§ **EXERCISE INSTRUCTIONS**
Give back exactly the lines from the one that holds "农林经济管理 (1123, 673)" through the final line of the data; omit the pictures and add nothing.
----- DATA SECTION
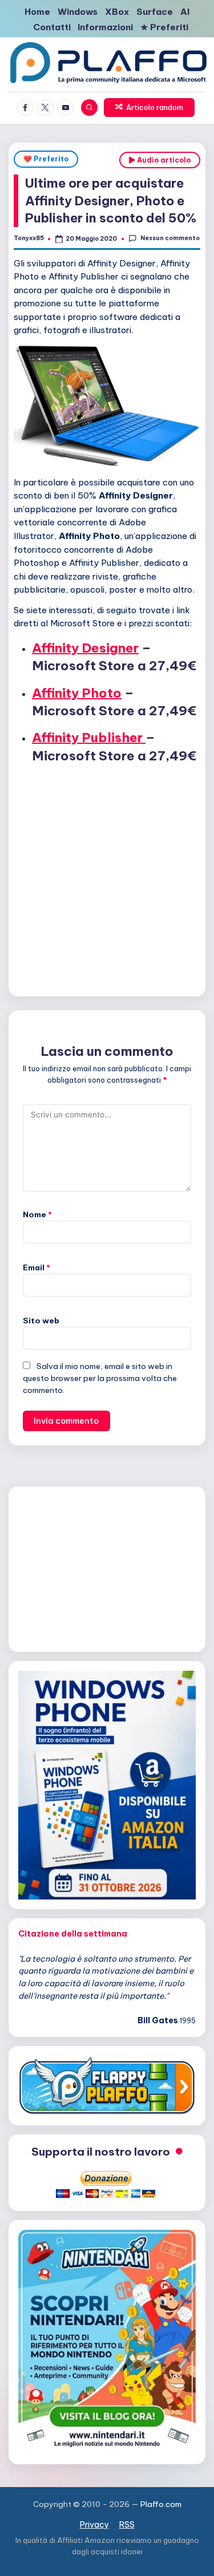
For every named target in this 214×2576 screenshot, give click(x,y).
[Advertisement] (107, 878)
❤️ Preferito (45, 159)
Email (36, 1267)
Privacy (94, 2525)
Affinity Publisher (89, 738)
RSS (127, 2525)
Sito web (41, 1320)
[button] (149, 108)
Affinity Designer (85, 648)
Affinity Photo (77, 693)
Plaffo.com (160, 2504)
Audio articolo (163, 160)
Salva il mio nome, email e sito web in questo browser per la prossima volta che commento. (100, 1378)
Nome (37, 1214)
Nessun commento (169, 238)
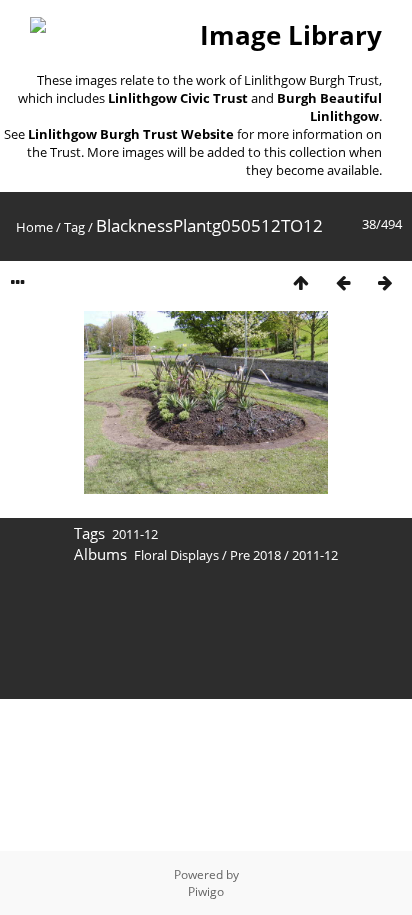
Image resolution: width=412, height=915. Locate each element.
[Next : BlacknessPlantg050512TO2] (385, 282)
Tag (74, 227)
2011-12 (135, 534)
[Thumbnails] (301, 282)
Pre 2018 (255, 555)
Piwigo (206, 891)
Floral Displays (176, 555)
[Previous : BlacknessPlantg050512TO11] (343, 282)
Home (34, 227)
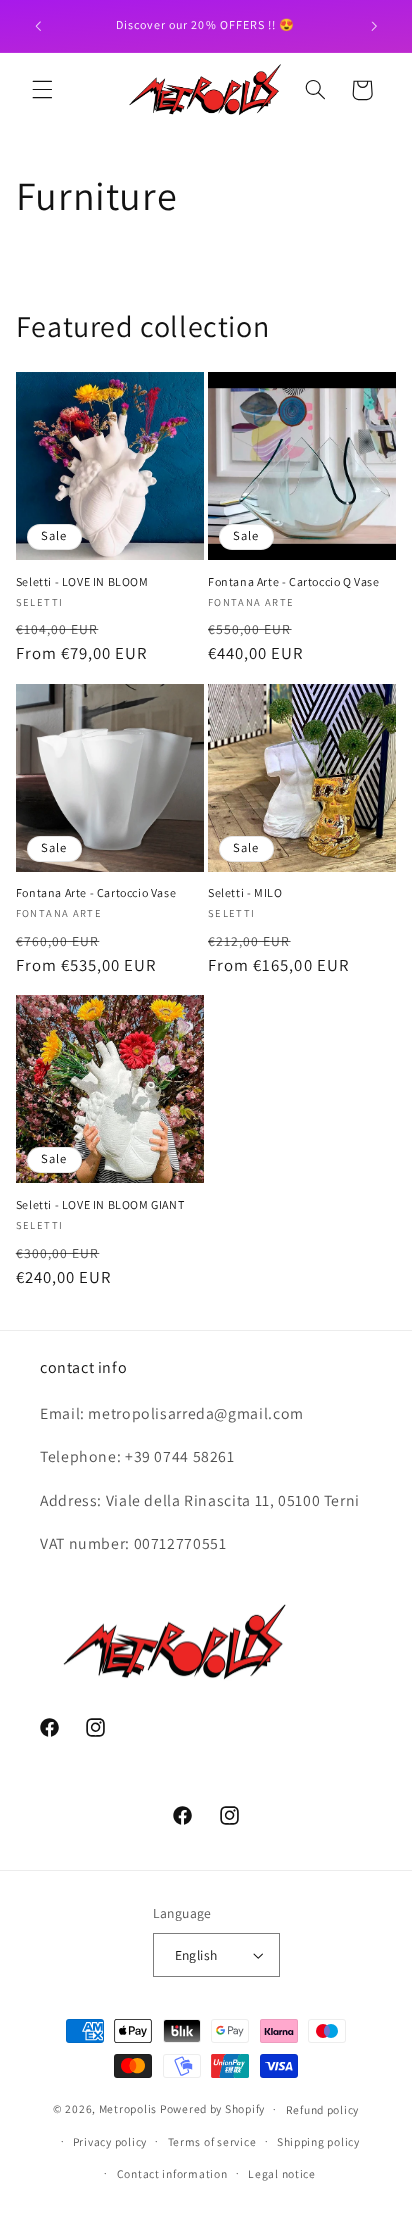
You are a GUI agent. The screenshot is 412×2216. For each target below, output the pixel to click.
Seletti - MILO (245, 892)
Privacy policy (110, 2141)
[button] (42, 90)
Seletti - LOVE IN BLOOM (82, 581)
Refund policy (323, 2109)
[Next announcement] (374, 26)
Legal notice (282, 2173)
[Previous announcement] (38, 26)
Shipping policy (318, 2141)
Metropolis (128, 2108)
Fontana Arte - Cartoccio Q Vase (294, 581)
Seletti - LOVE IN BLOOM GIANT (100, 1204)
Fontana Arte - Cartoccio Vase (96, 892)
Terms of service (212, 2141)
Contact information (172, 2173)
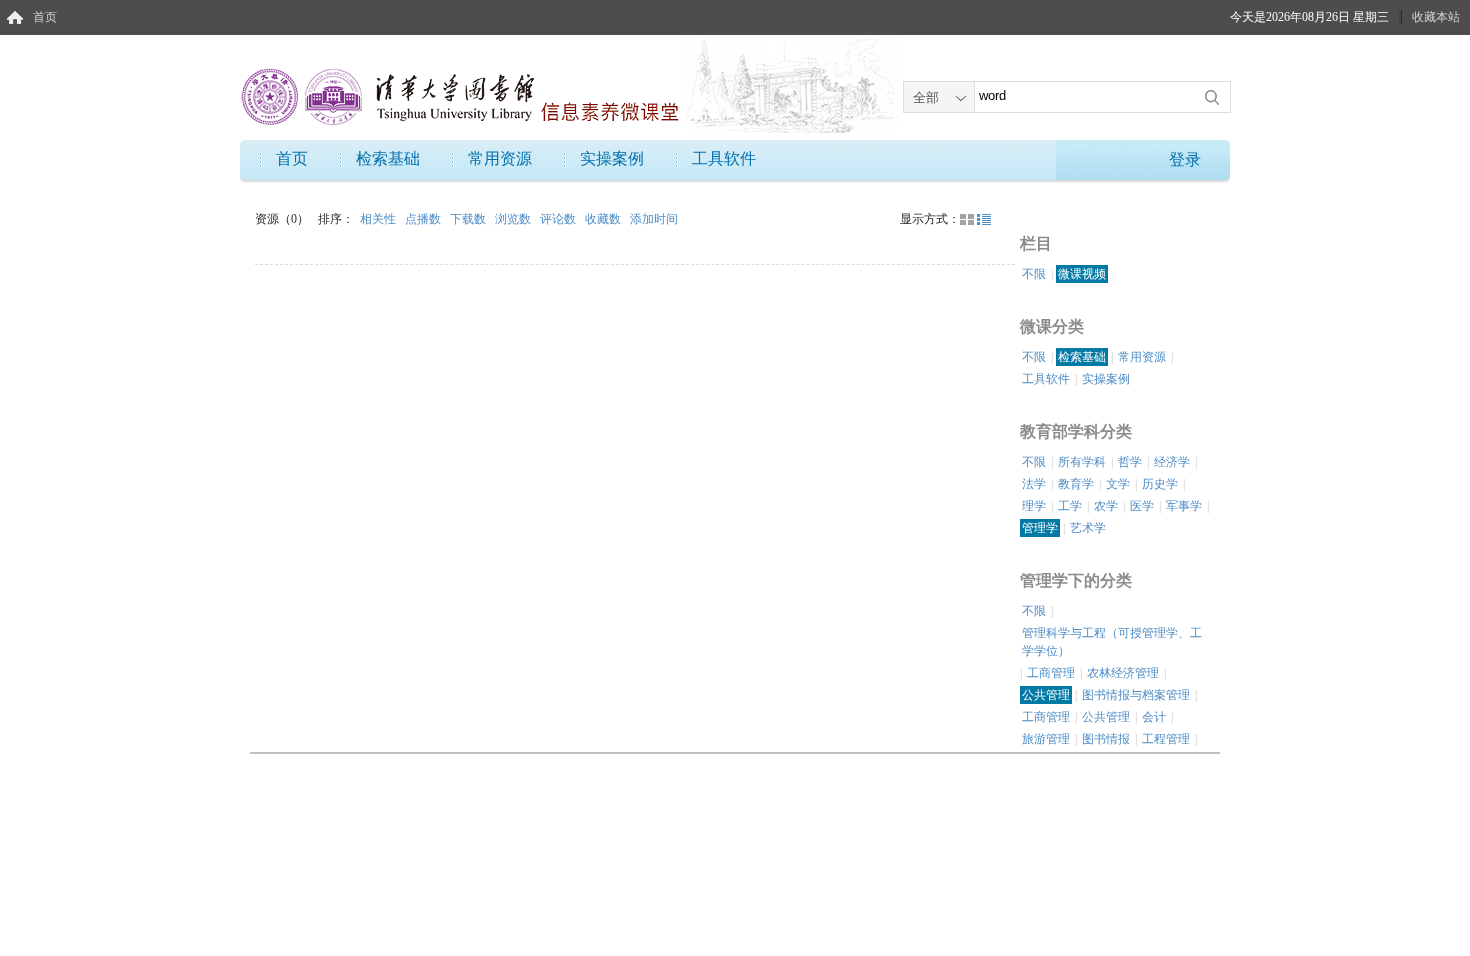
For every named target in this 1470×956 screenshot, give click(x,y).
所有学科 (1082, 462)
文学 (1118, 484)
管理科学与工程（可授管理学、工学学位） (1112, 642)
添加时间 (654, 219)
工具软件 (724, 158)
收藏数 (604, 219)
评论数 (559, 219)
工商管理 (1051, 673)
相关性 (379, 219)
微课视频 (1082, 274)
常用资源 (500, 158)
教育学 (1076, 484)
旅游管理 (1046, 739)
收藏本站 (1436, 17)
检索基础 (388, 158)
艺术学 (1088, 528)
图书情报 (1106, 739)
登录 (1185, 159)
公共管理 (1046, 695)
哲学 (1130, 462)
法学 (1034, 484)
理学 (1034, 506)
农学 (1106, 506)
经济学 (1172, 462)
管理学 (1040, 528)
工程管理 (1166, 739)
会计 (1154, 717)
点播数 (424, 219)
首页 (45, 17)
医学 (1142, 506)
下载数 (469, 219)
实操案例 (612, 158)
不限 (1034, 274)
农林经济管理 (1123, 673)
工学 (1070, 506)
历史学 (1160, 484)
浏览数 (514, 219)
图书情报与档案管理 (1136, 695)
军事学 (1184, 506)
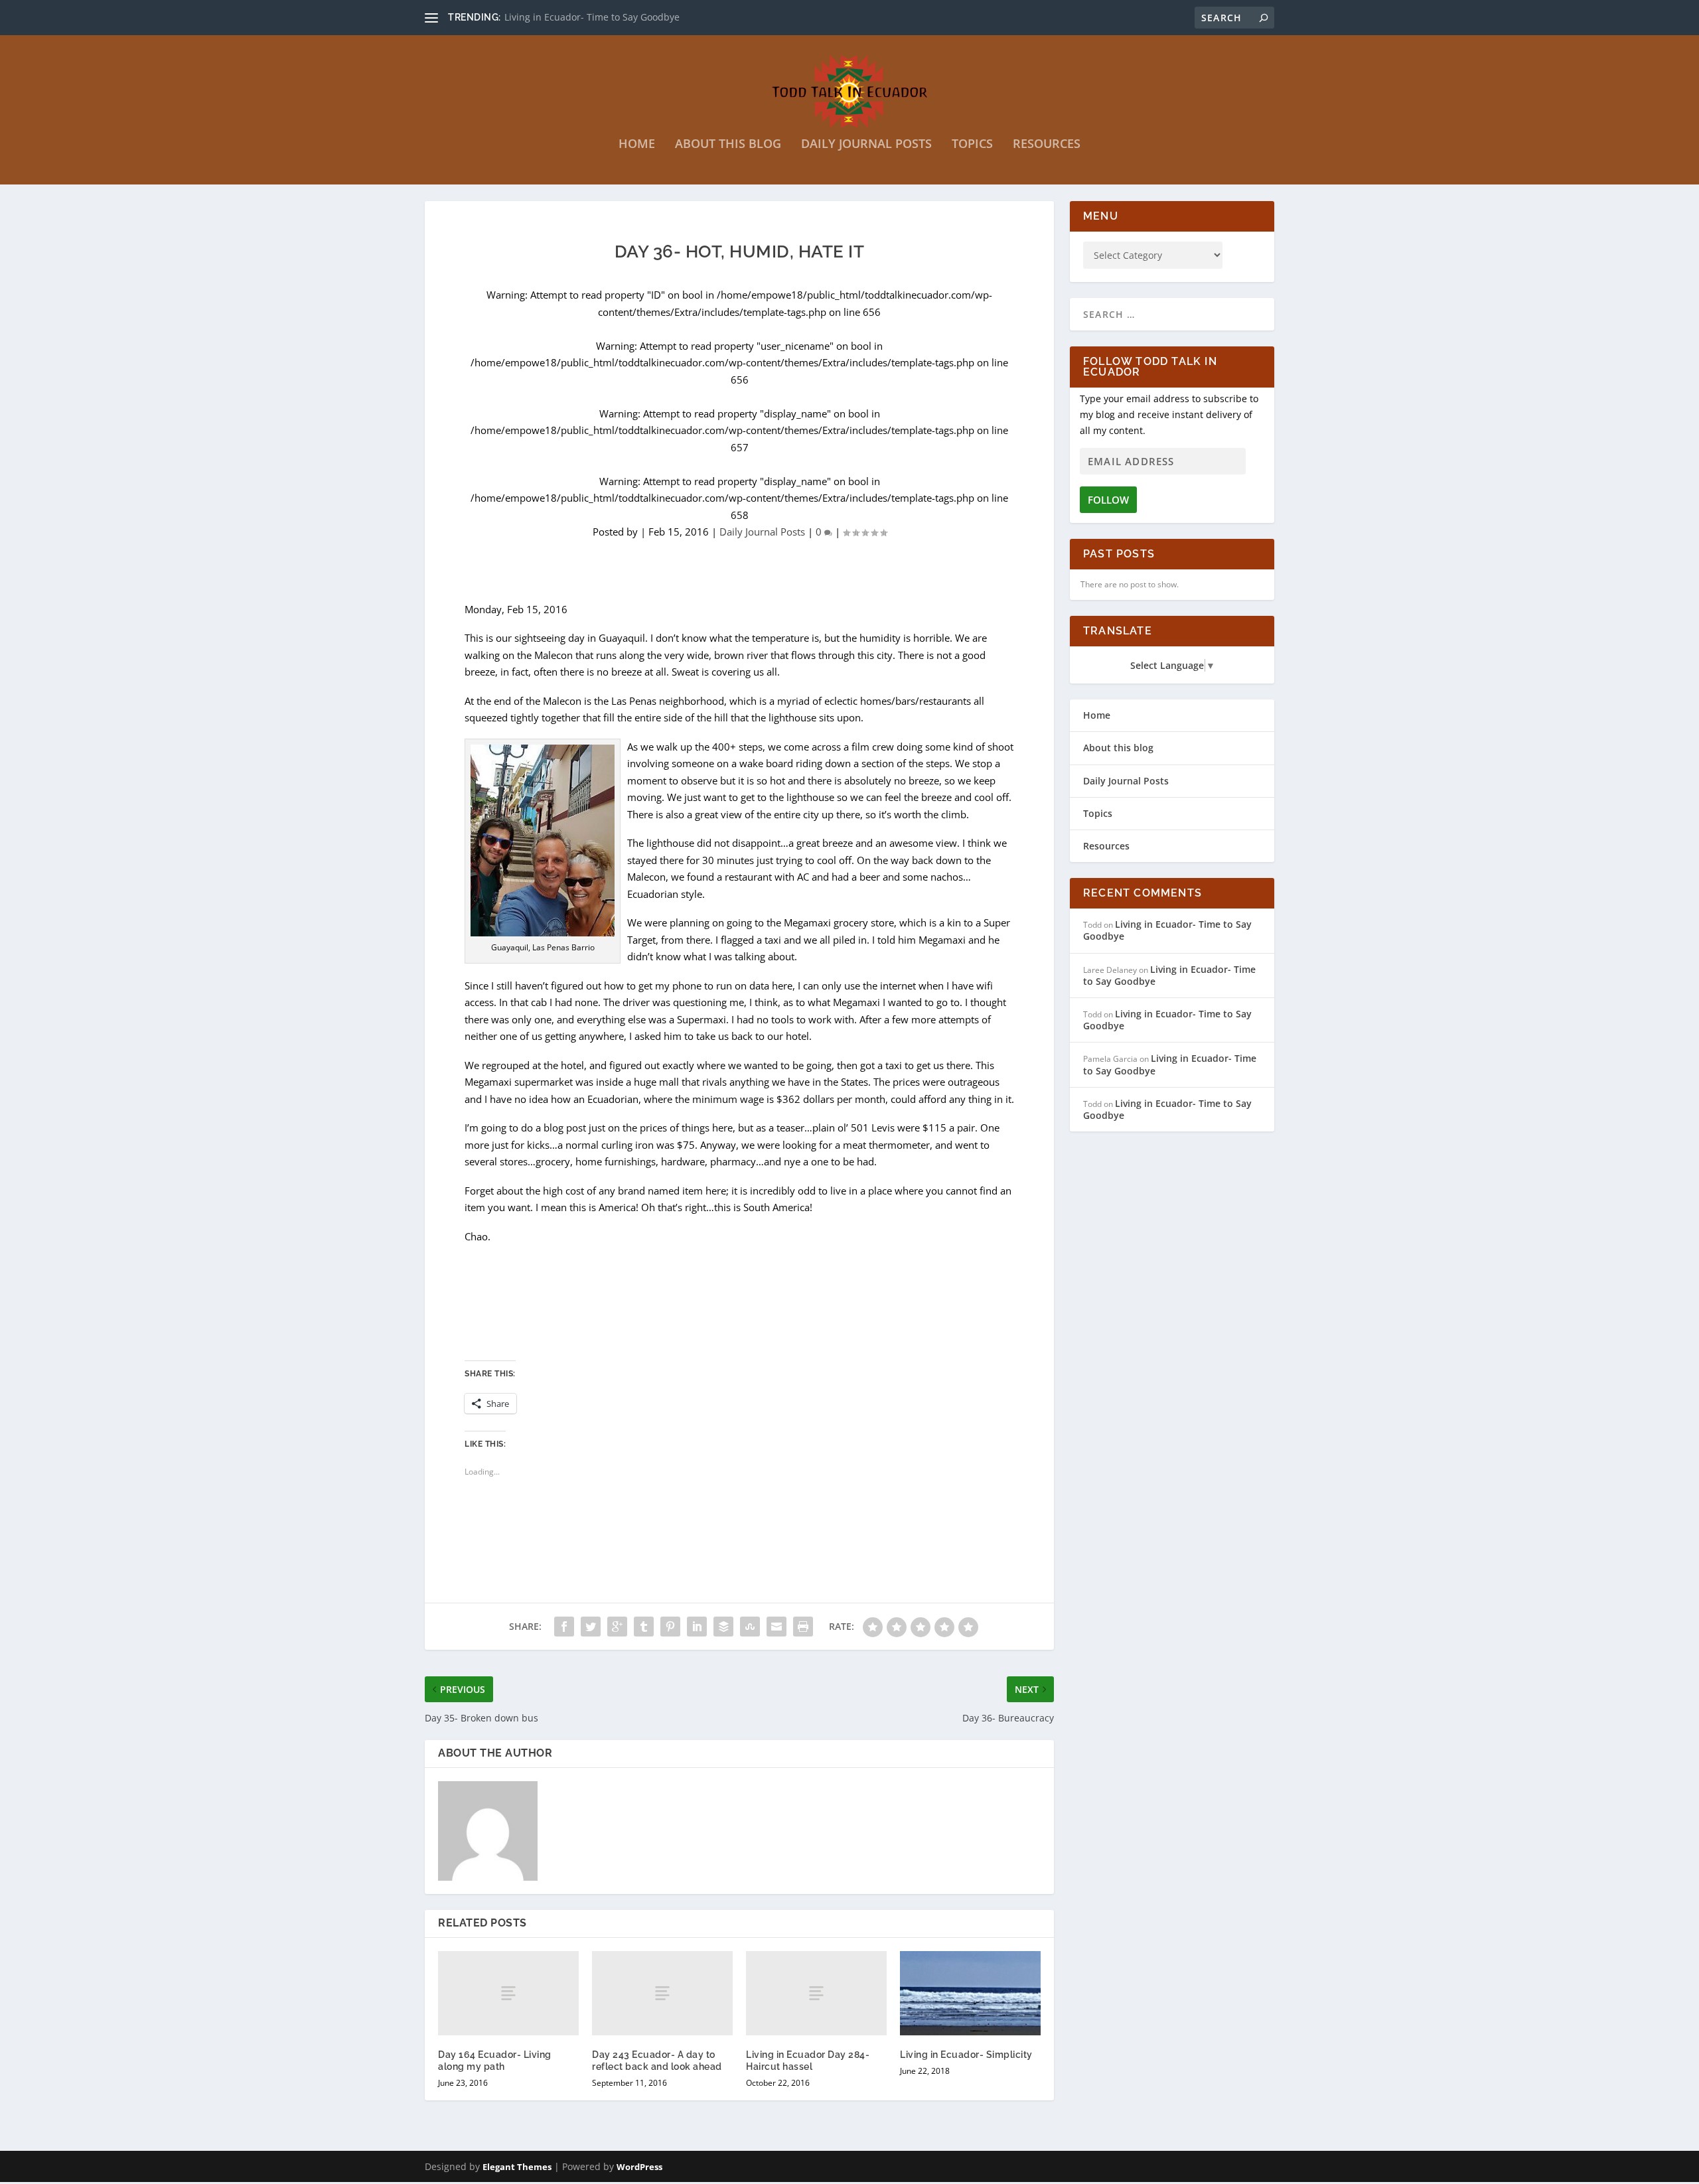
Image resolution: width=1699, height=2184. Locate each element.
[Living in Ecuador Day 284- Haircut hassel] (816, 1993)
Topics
----------
§ **SOLUTION TO THE EXERCISE**
农林经济管理 (1123, 673)
工学 (1070, 506)
历史学 (1160, 484)
浏览数 (514, 219)
图书情报与档案管理 (1136, 695)
军事学 (1184, 506)
Image resolution: width=1699, height=2184. Locate each element.
[Living in Ecuador Day 284- Haircut hassel] (816, 1993)
Topics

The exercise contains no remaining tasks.